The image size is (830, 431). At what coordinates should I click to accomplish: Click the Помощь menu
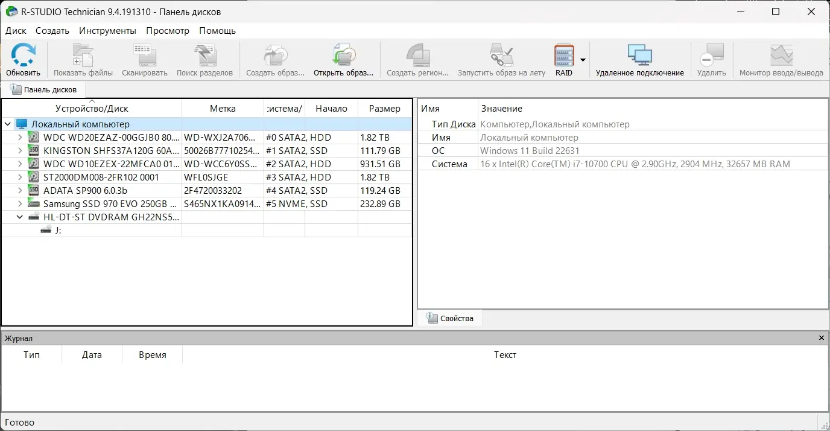tap(218, 30)
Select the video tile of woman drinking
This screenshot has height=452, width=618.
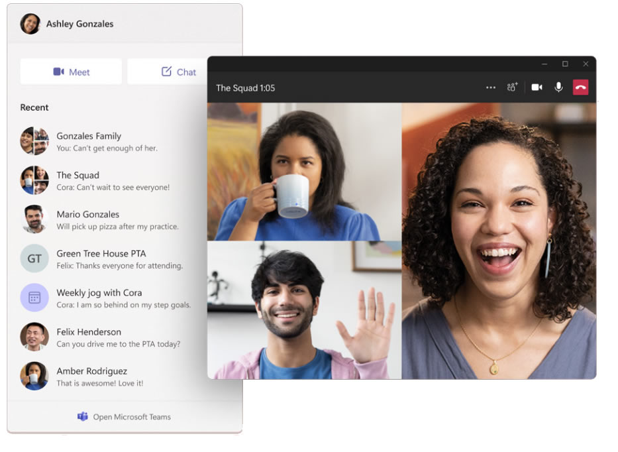coord(304,171)
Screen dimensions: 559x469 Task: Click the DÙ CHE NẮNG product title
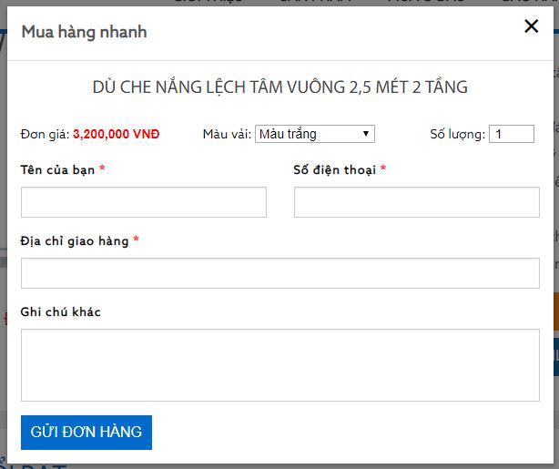point(280,88)
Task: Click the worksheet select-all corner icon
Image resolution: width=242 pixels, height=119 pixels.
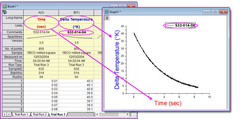Action: tap(5, 12)
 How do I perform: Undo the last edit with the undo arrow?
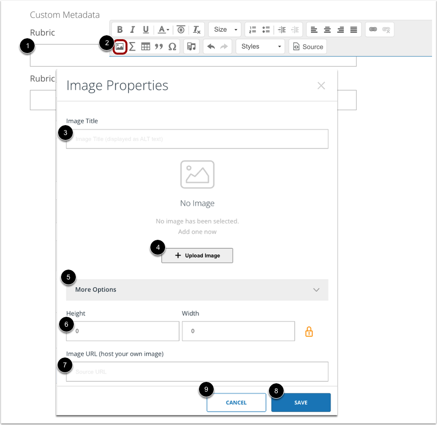coord(211,46)
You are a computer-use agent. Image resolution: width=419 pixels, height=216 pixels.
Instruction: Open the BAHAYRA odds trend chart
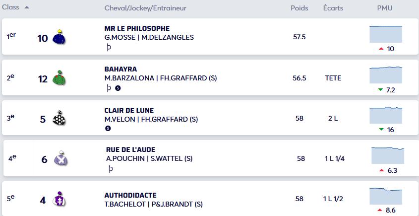(x=386, y=75)
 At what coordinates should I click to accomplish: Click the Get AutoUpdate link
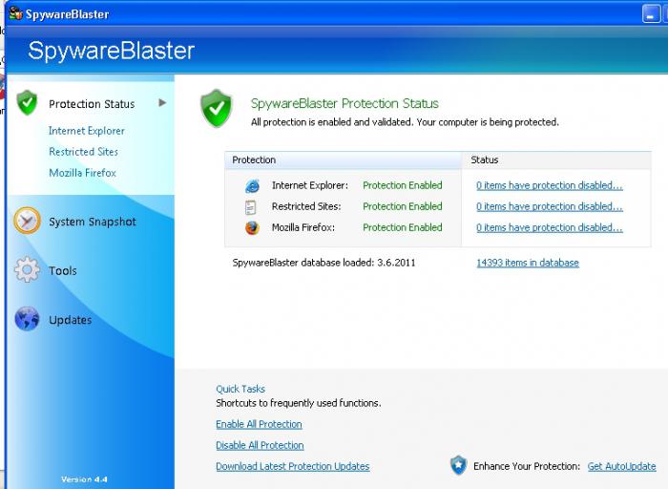[621, 466]
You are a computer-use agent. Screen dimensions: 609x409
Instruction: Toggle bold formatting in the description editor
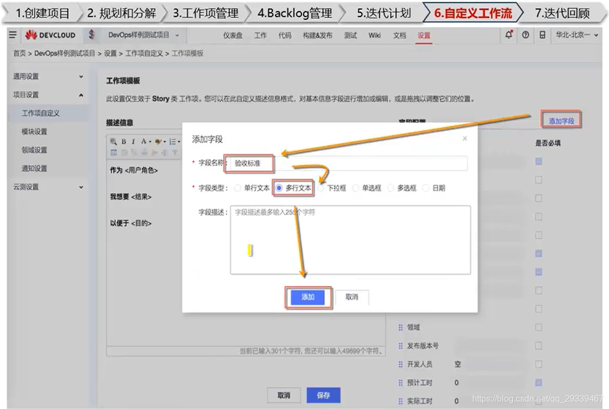(x=124, y=142)
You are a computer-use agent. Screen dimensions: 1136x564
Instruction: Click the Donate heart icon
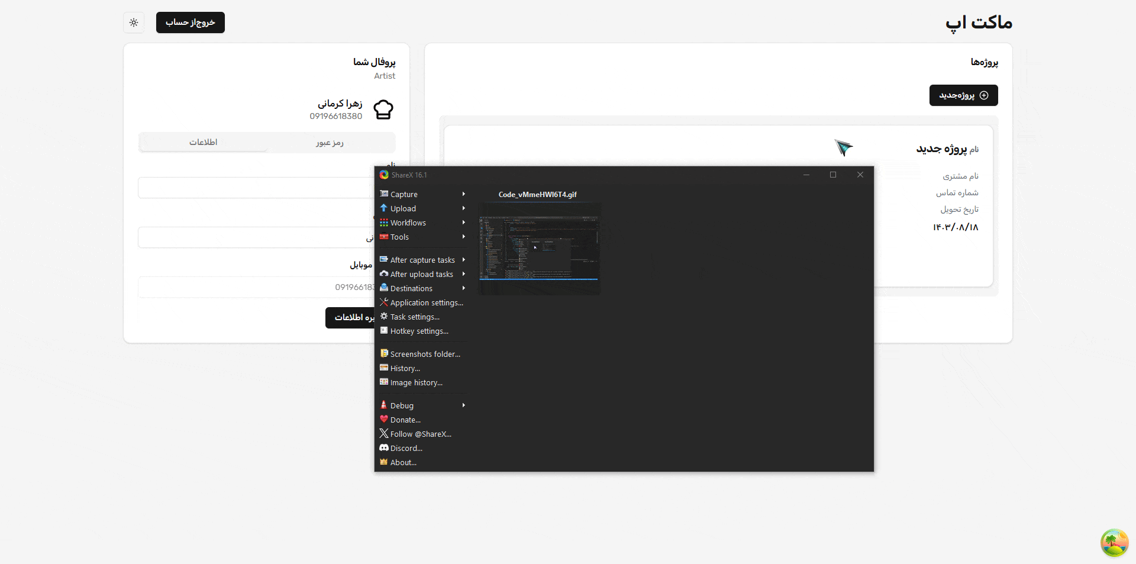(384, 420)
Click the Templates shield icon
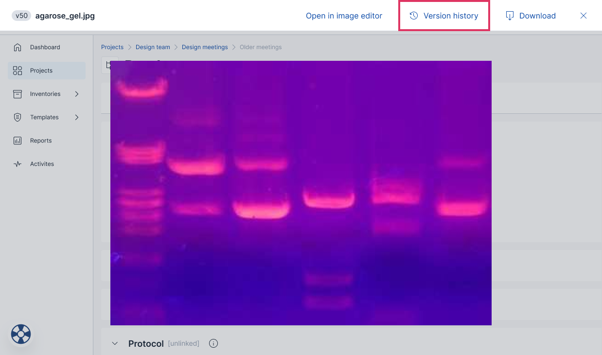The image size is (602, 355). [18, 117]
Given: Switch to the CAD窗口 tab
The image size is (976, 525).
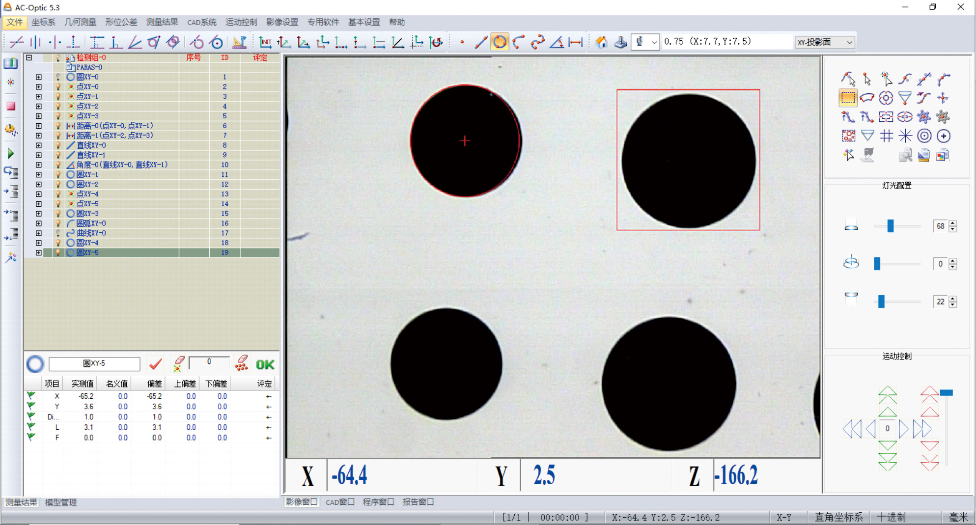Looking at the screenshot, I should click(x=340, y=502).
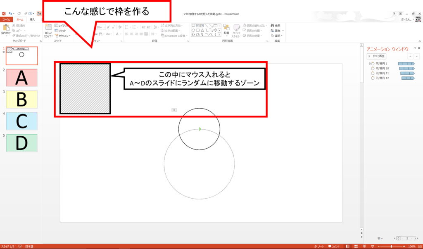423x249 pixels.
Task: Click the SmartArtに変換 icon
Action: (x=173, y=35)
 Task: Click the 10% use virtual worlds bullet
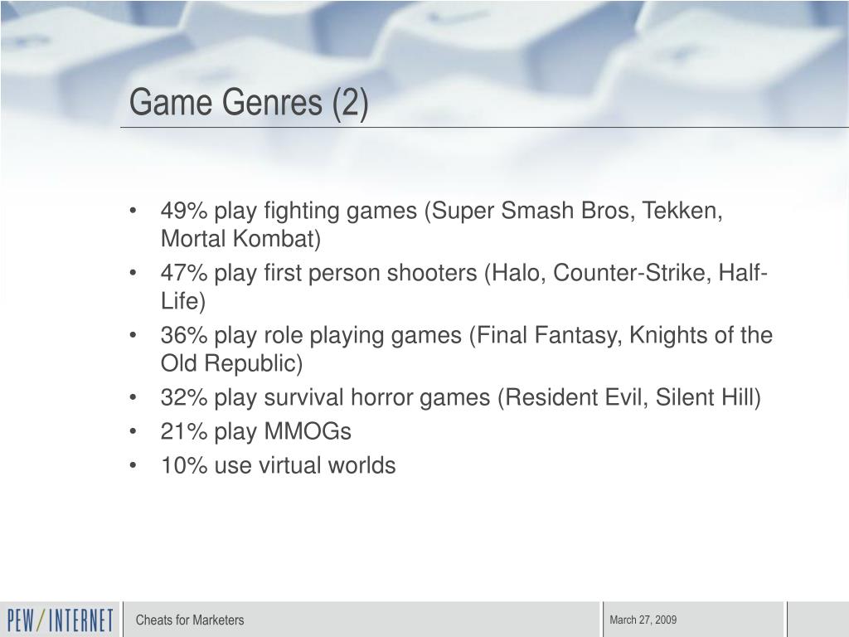point(278,465)
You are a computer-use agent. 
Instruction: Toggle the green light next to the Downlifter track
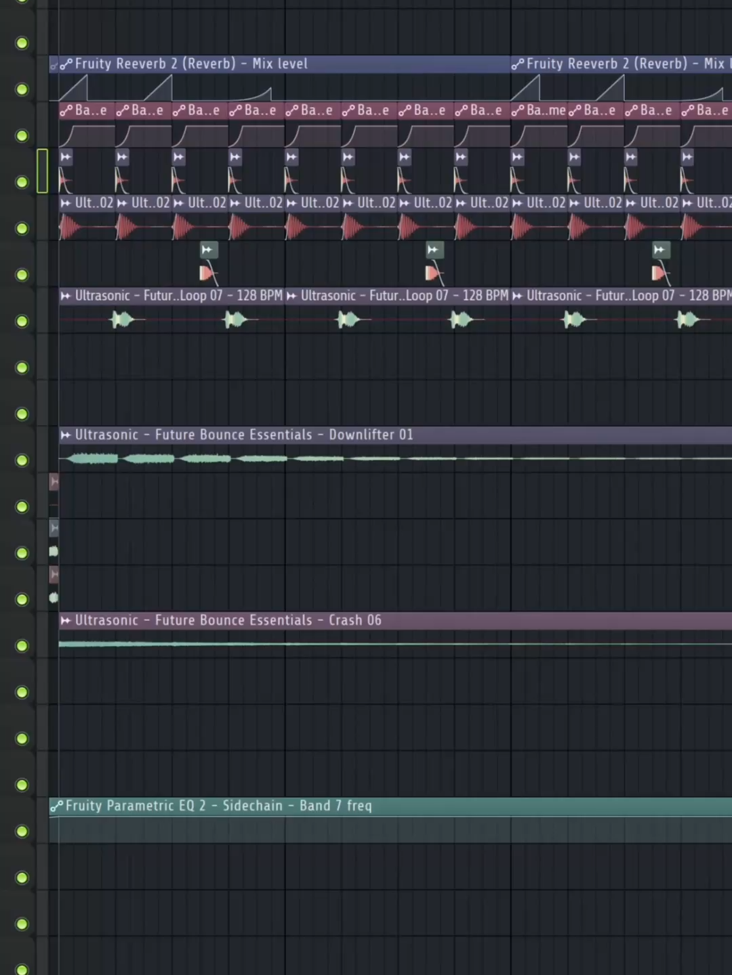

******************************

■ **Exercise description**: Reply with nothing but a number: how many lines of the entries above contain the string "agent"?

■ **Task output**: 4